# Grouping robots on cartesian plane

Last Updated : 04 Dec, 2023

In a 2D array robots[][], and an integer value K, where robots[i][j] represent the position of a robot on the cartesian plan. The task is to count the number of minimum groups that are formed by the robots such that the distance between robots in a group should be <= K.

Note: If two robots, ‘a’ and ‘b’, belong to the same group, and ‘a’ and ‘d’ also belong to the same group, then ‘b‘ and ‘d’ are to be considered part of the same group as well.

Examples:

Input: robots[][] = {{13, -62}, {3, 3}, {2, 2}}, K = 2
Output: 2
Explanation: There are two groups.
1st group: {{2, 2}, {3, 3}}
2nd group: {{12, -62}}

Input: robots[][] = {{13, 26}, {14, 12}, {31, 12}, {14, 29}}, K = 2
Output: 3

### Approach (Using Disjoint Set Union):

Initially, consider each robot as a separate and distinct group. Therefore, the initial count of separate groups is equal to ‘N’ (where ‘N’ represents the total number of robots in the robots[][] array). Create pairs of robots from the array ‘robots[][]’. Subsequently, check whether the distance between these robots is less than or equal to ‘K’. If this condition is true, combine the robots into a single group and decrease the count of separate groups by 1.

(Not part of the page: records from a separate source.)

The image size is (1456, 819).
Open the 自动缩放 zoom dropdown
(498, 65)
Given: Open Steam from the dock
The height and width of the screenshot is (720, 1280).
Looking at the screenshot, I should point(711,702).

Steps to solve the problem:

• Iterate over all pairs of robots positions, calculating the distance between them using the distance formula.
• If the distance is less than or equal to ‘K‘, merge the two robots into one group and update the connected component count.
• Return the count of connected components after processing all the pairs of robots.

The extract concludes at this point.